— Пороть вас надоть. Шибко.
— За этим дело не станет, — невесело отозвался я.
А Лёнька вдруг подскочил:
— Вспомнил!
Все глянули на него. Он же показывал на деда пальцем. И улыбался:
— Мазаем тебя зовут. Так?
— Так! — удивился тот. И запахнулся полами фуфайчонки, словно спрятался. — Откель знаешь?
— Да уж знаю.
И Лёнька, вздрагивая от сдерживаемого смеха, наступал:
— Рождественский ты.
— Да.
— Дом твой рядом с избёнкой старухи Коновой.
— Да.
Рыжий Мазай засмеялся, как коростель. Выдохнул:
— Стало быть, земляки.
— Конечно.
— А сам ты кто, эдакий хлопец?
— Старухи Коновой внучек.
— Вон как!
Он неловко, будто ржавый гвоздь, согнулся, присев на корточки перед соседкиным внучком.

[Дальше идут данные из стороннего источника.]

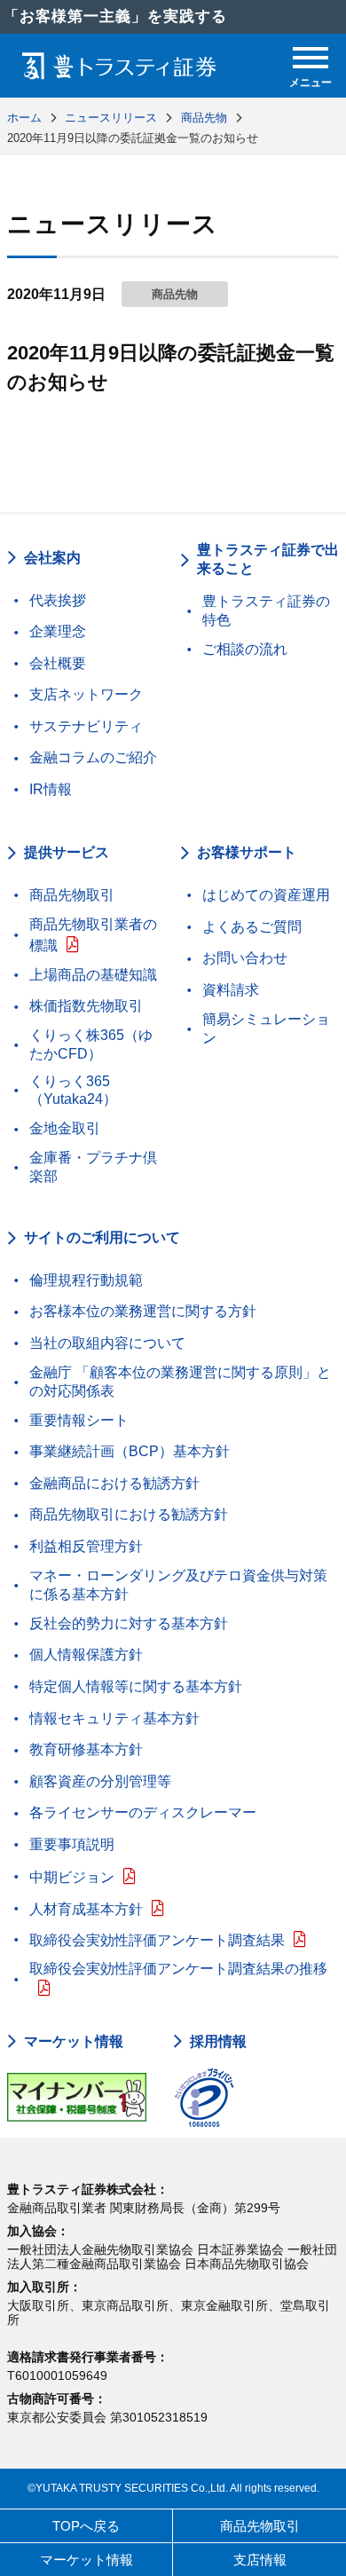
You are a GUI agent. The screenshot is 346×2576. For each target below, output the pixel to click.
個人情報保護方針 (86, 1654)
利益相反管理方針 (86, 1546)
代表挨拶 (57, 600)
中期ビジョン (71, 1877)
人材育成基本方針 (86, 1909)
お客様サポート (246, 852)
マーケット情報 (73, 2042)
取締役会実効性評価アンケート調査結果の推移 (178, 1968)
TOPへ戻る (86, 2525)
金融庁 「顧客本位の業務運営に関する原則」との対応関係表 (180, 1381)
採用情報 (218, 2042)
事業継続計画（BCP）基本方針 (129, 1451)
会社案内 (52, 557)
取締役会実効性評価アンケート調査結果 (157, 1940)
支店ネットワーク (86, 694)
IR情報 (50, 789)
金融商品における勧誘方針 (114, 1483)
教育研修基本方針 (86, 1749)
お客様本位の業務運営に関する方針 (142, 1311)
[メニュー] (310, 57)
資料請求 (230, 989)
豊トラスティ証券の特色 (266, 610)
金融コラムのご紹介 (93, 757)
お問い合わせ (244, 957)
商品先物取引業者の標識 (93, 935)
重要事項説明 (71, 1844)
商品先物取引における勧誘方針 (128, 1514)
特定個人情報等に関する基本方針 (135, 1686)
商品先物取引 (71, 894)
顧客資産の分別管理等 (100, 1781)
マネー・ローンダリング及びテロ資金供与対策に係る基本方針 (178, 1585)
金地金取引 (64, 1128)
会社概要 (57, 663)
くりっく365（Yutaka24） (73, 1090)
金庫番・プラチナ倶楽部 (93, 1167)
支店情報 (260, 2559)
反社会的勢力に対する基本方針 (128, 1623)
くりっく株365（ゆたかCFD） (91, 1044)
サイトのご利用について (102, 1237)
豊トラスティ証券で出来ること (268, 559)
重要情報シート (79, 1420)
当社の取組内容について (107, 1343)
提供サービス (66, 852)
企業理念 (57, 631)
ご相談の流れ (244, 649)
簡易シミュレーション (266, 1028)
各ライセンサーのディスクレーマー (142, 1812)
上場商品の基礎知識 (93, 974)
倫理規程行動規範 (86, 1280)
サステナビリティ (86, 726)
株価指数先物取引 (86, 1005)
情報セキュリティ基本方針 (114, 1718)
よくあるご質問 (252, 926)
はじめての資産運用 (266, 894)
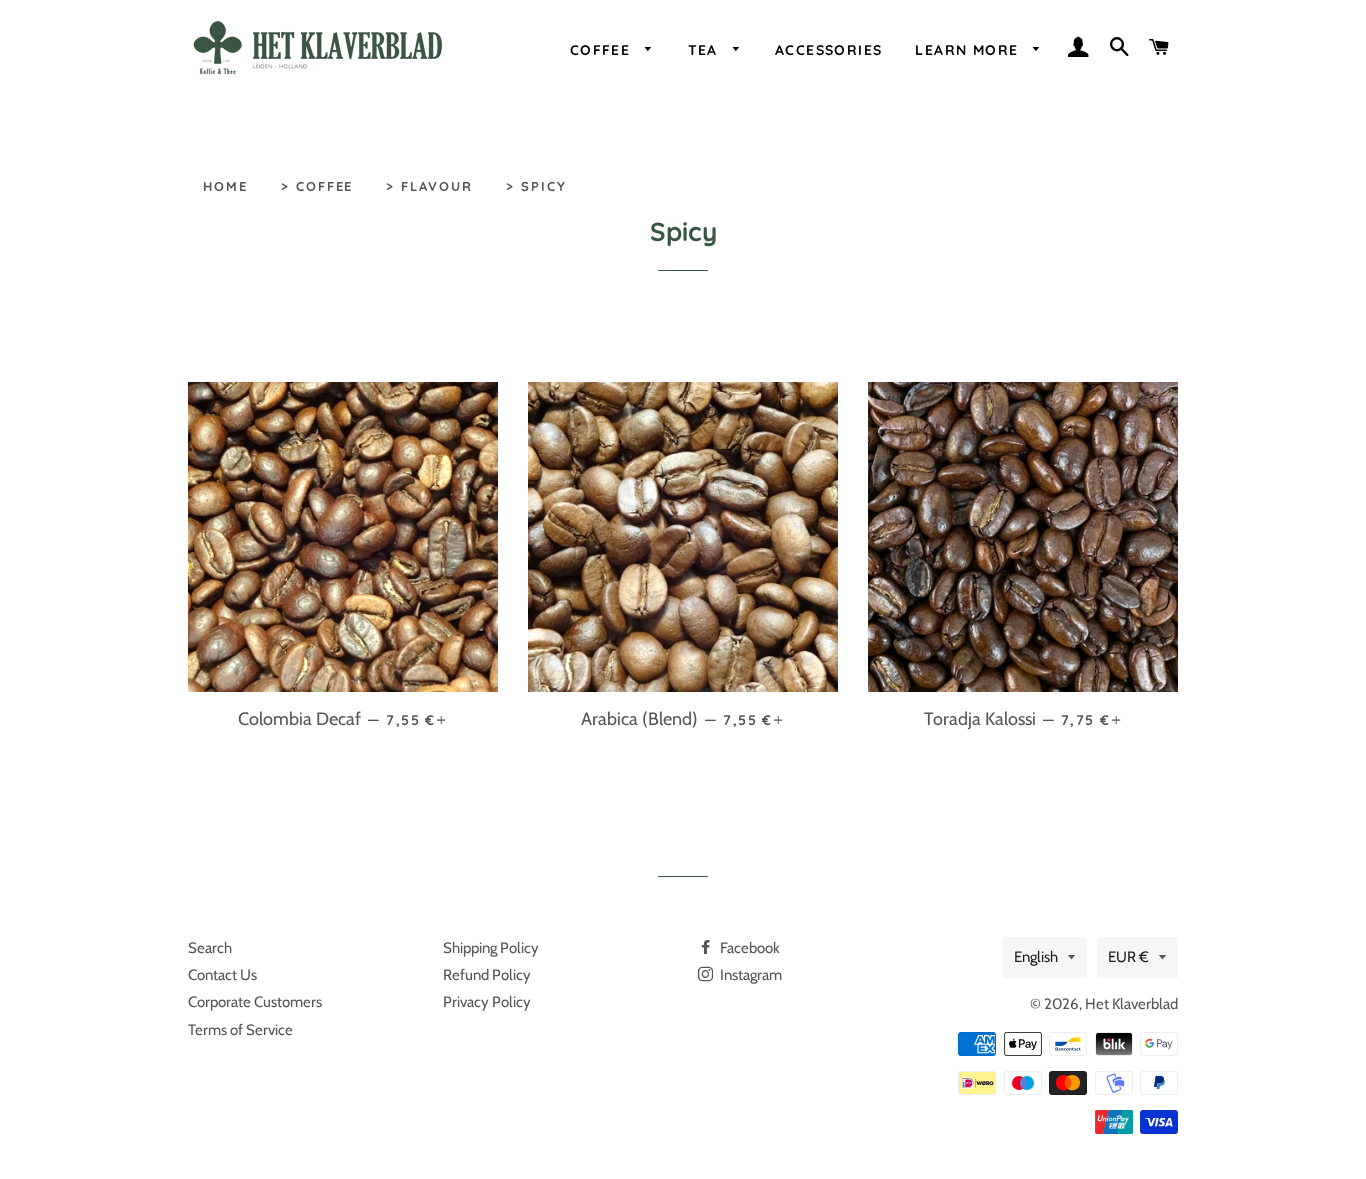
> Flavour (429, 186)
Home (225, 186)
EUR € (1128, 957)
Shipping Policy (491, 948)
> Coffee (317, 186)
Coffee (603, 49)
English (1036, 957)
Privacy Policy (487, 1002)
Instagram (749, 975)
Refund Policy (487, 975)
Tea (706, 49)
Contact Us (222, 975)
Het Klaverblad (1131, 1004)
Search (210, 948)
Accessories (828, 49)
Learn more (969, 49)
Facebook (748, 948)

Острые колени раскорячились, как пики. И стал заглядывать Лёньке в разрумяненное костром лицо. Довольно скрипел:
— Есть что-то коновское. Веснушки, например. И глаза кошачьи, например. А уж што рыжий — то наша масть. Мы все рождественские — будто палены.
Женщина, что осуждала Вальку, тоже кивнула:
— Верно.
И сразу мы четверо стали родными этим людям. Казалось, лучше обогревал нас их маленький костёр. И обогревали широкие улыбки на лицах у деда Мазая и у женщины. А Лёнька опять загорелся мечтой:
— Доберёмся утром в Рождествено, погостим у бабки. А то давненько я не был там.

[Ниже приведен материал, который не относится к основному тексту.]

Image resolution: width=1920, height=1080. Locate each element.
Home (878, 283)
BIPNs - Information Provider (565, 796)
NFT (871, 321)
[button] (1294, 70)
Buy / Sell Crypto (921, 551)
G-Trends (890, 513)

Рыжий старик и женщина переглянулись. И почему-то перестали улыбаться. Наоборот, Мазай нахмурился. Начал дымить самокруткой. Помолчав, проскрипел:
— Опоздал ты, внучек.
— Куда? — не понял Лёнька. И зелёные глаза его забегали.

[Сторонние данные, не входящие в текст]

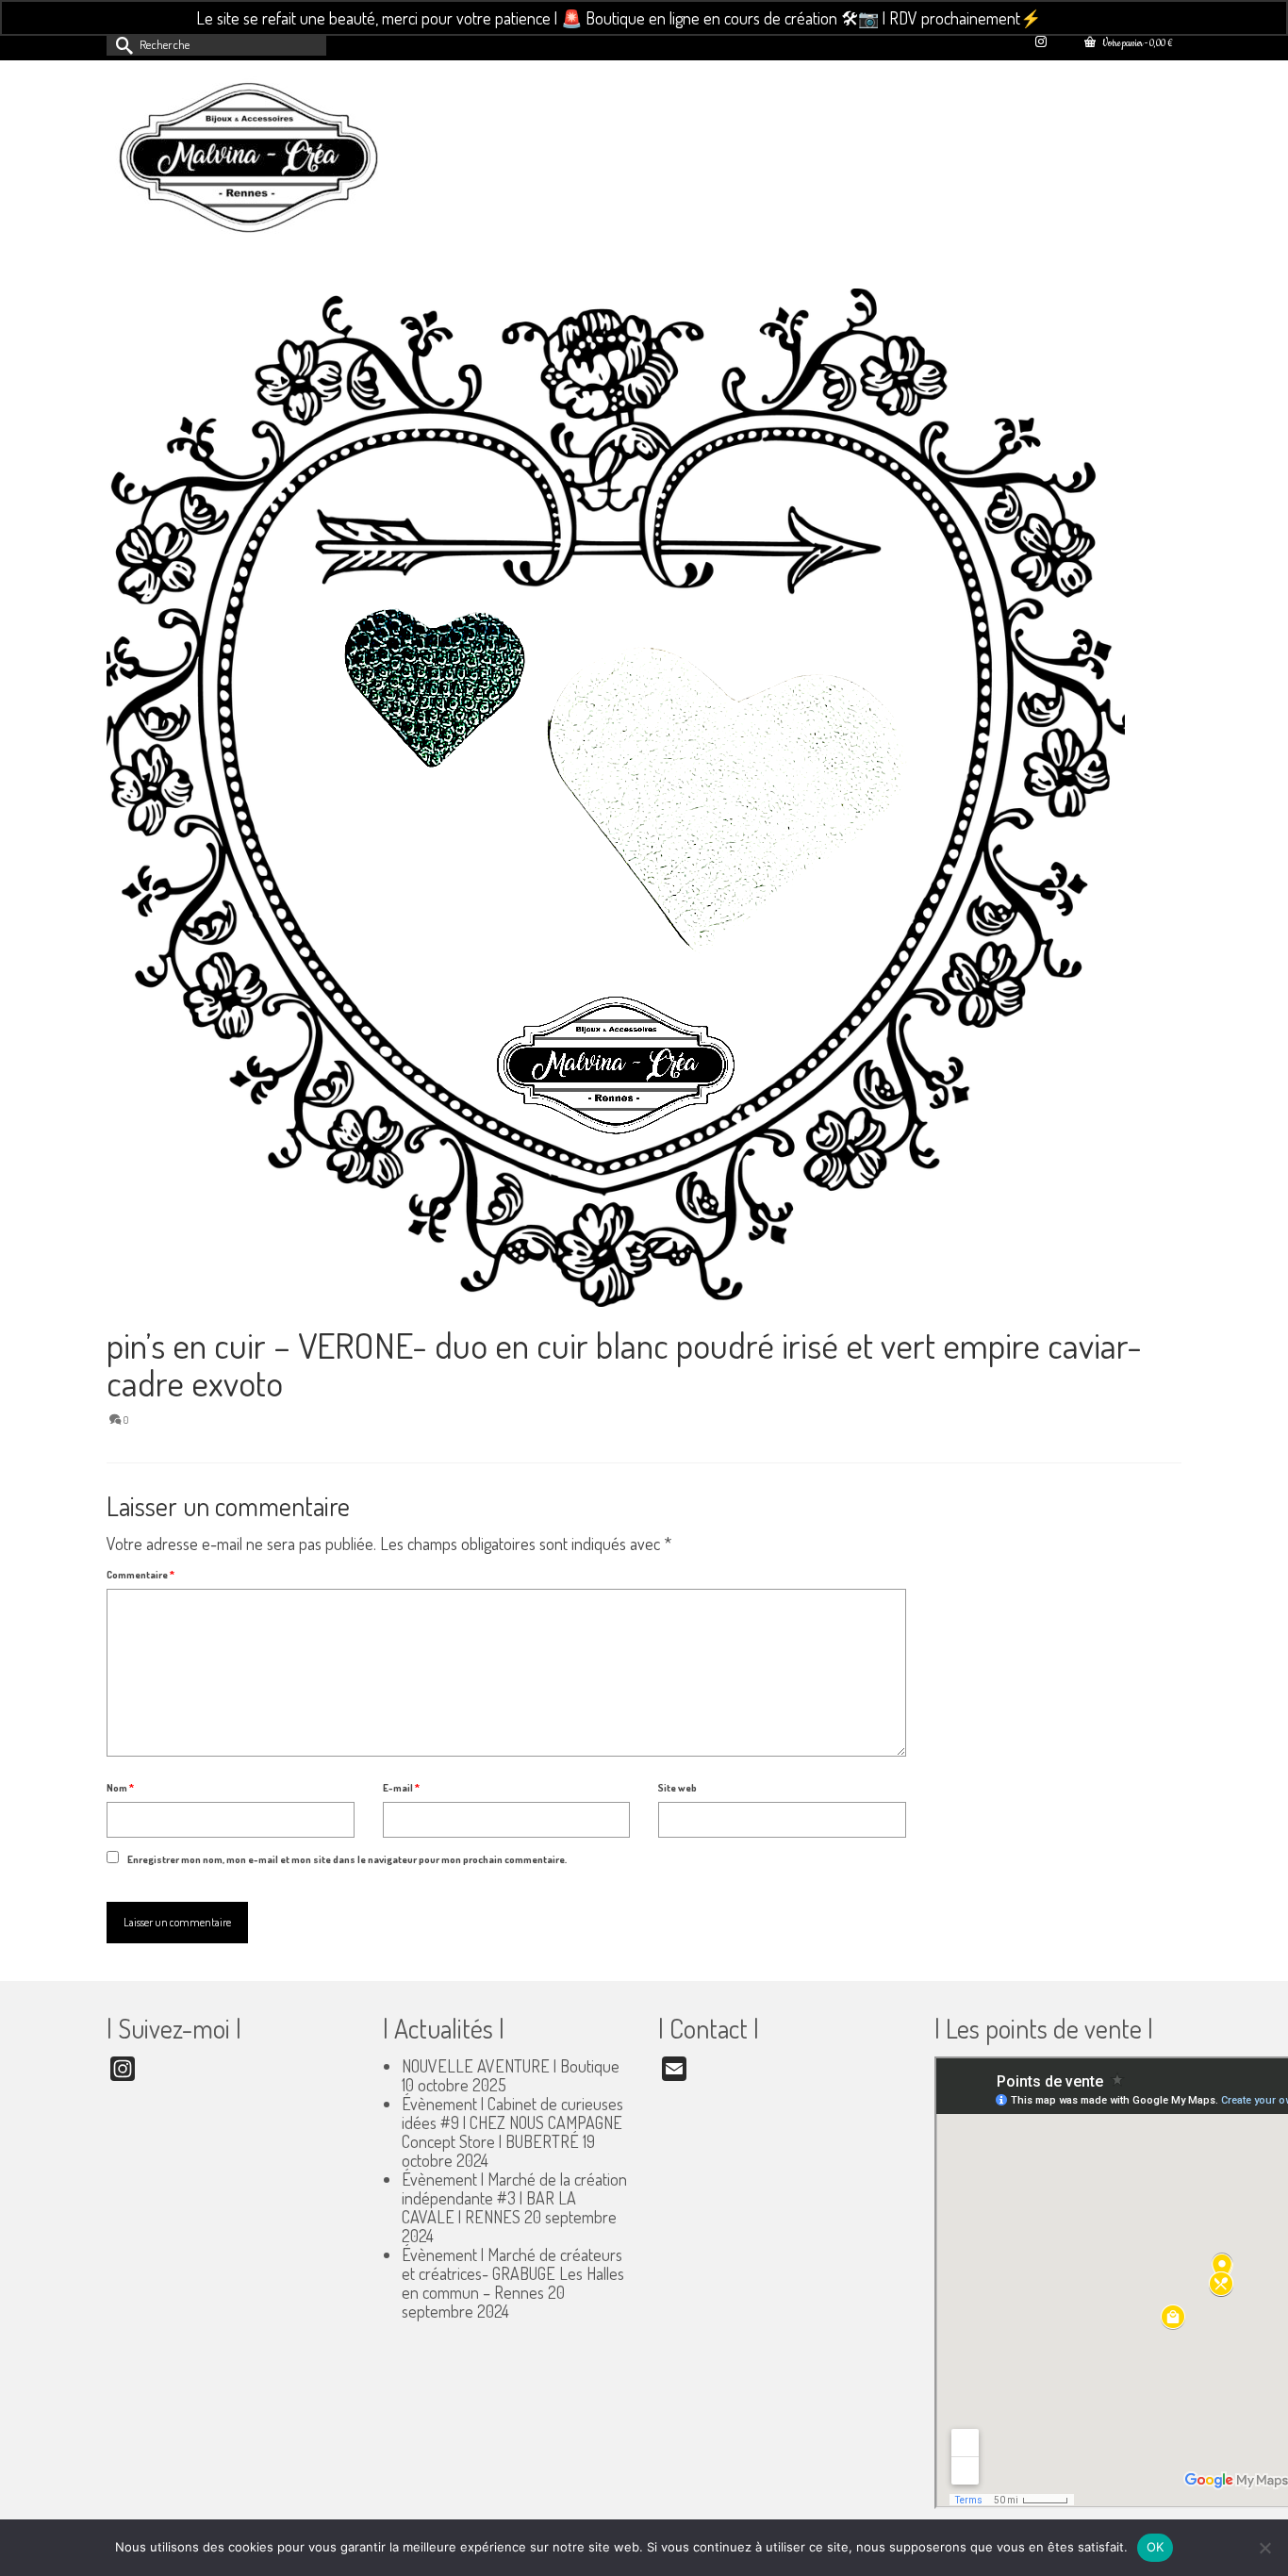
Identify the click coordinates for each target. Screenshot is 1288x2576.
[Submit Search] (121, 44)
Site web (677, 1787)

— Да погостить у бабки Коновой.
— Почему же?
— Да потому что плохой ты внучек.
И, снова вздохнув и слезливо щурясь от дыма, пояснил:
— Умерла твоя бабка. Ищо в сорок пятом. А ты до сих пор не знаешь.
Лёнька какой-то миг в недоумении смотрел на деда, потом весь сжался. Точно с испугу. Зелёные глаза его медленно наполнялись слезами. Потом слёзы брызнули. И Лёнька, вздрагивая и прижимая руки к лицу, навзрыд заплакал. Мы с Колькой не видели, чтобы ему когда-нибудь было так больно, так горько. Да и откуда нам было знать, что всё раннее детство Лёньки связано с бабкой Коновой. Что она в довоенную пору, когда трудно уживались его мать и отец, была для внучка добрым солнышком. Это Лёнька помнил. И, возможно, никого и никогда так не любил. Сейчас же он зло и натужно причитал:
— Всё мать это! Всех ненавидит. А сама хуже всех.
— Будет тебе. Будет, — успокаивал его дед.
Женщина, что спала, проснулась, и обе молочницы бестолково смотрели на Лёньку и ничего не понимали.
— Отец-то заезжал в Рождествено, — пояснил рыжий Мазай. — Только не застал живою. Постоял над могилкой да и укатил куда-то. Должно быть, снова в армию.